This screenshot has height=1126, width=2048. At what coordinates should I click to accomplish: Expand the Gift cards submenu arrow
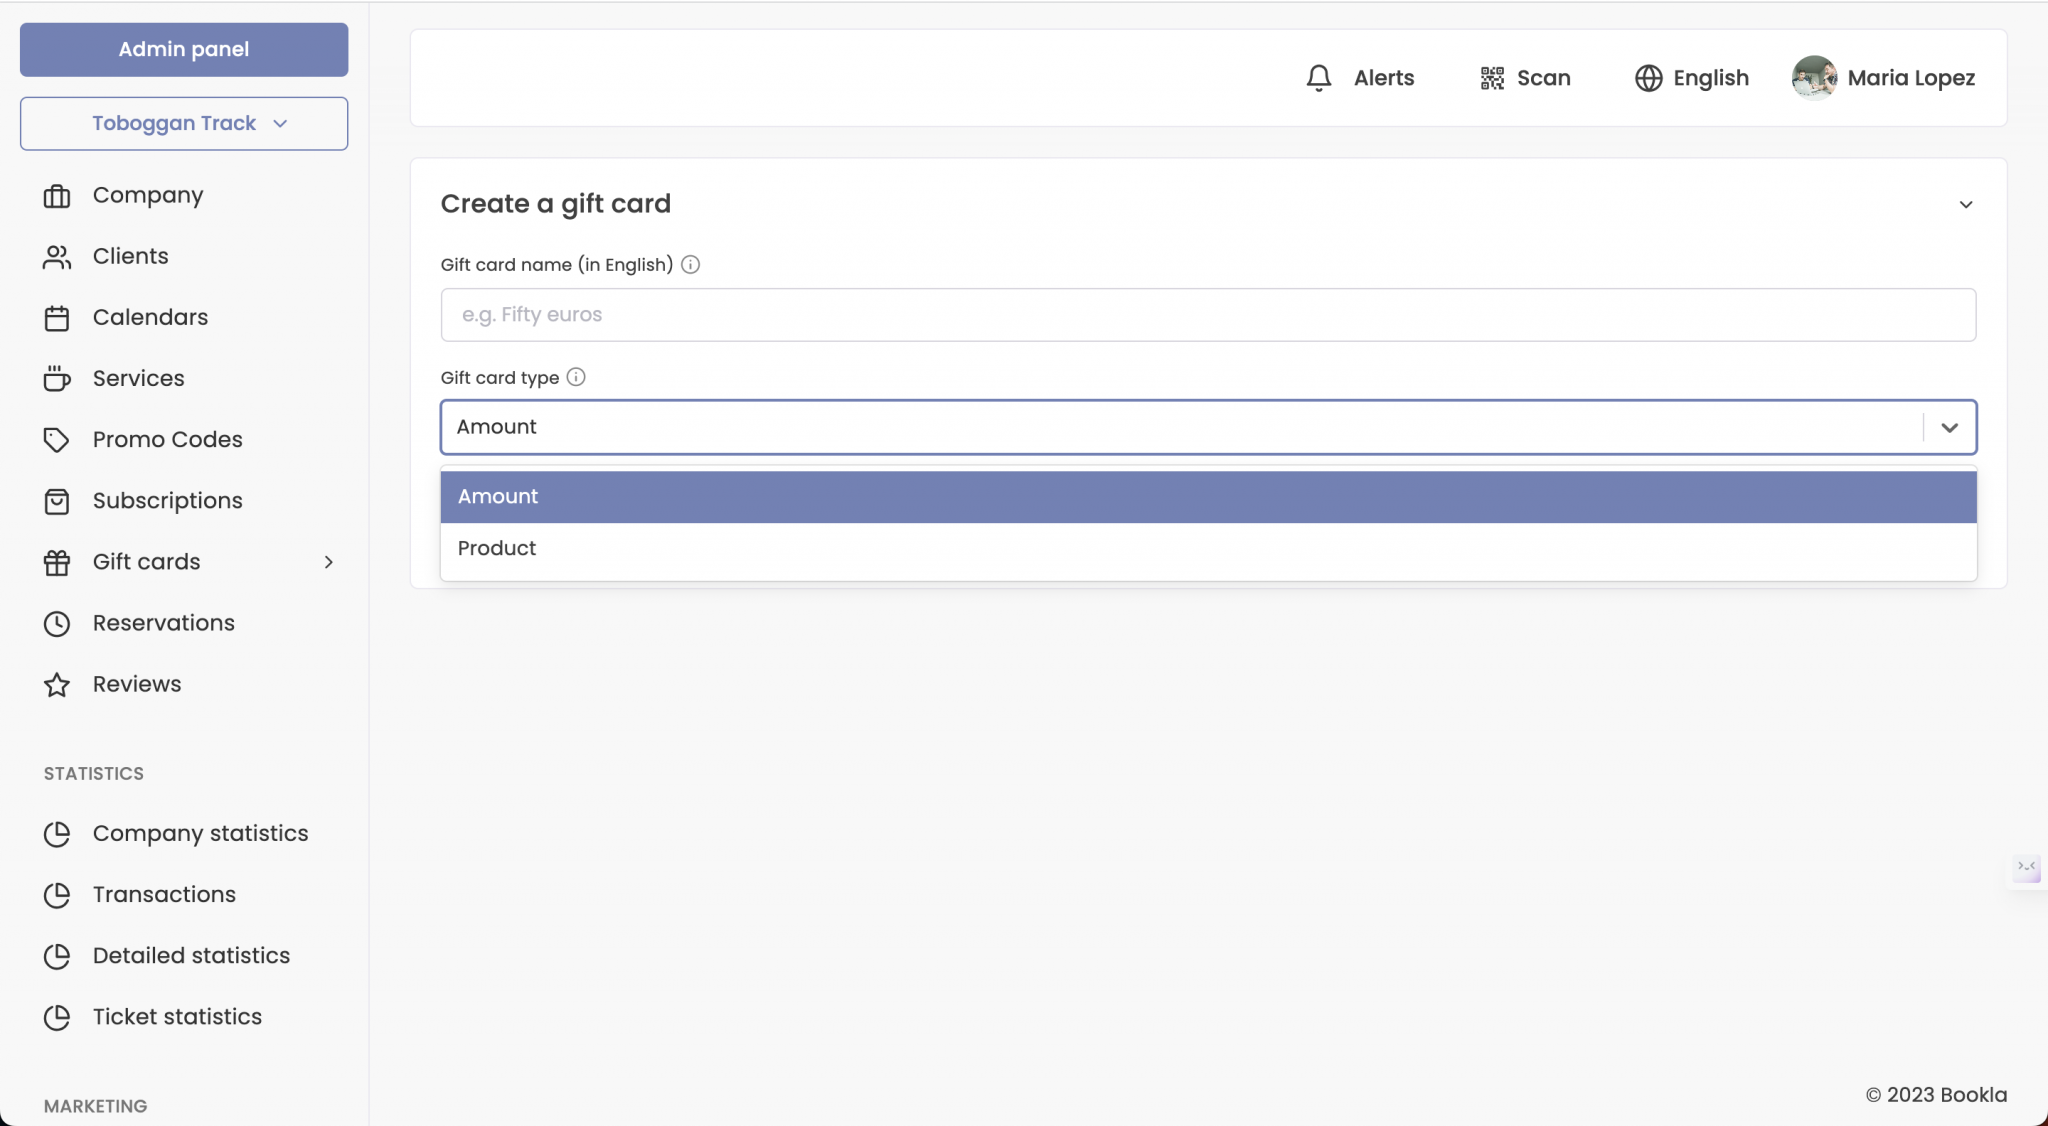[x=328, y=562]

==

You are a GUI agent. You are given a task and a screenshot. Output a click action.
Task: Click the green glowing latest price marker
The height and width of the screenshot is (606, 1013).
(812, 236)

---

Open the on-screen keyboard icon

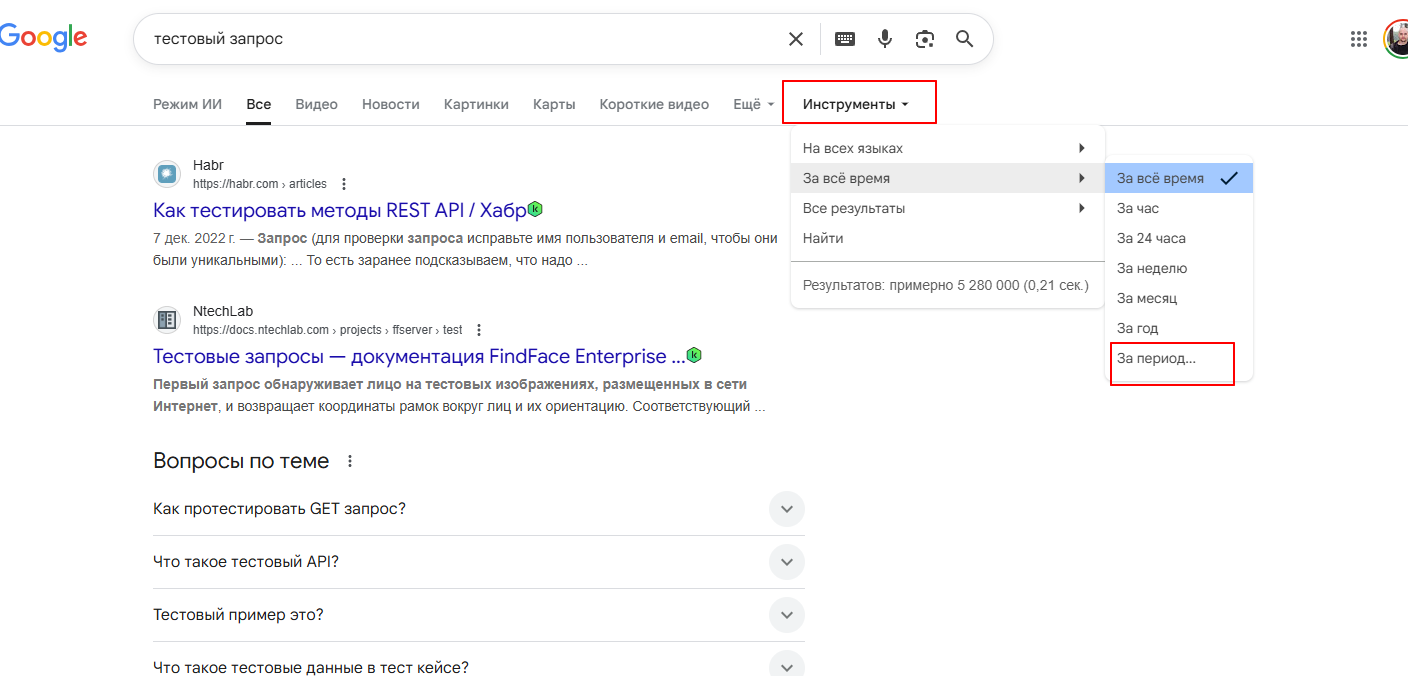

PROBLEM DESCRIPTION:
Count the lines in the rows above that contain the string "width". Reply with the number alone.

RESPONSE BELOW:
2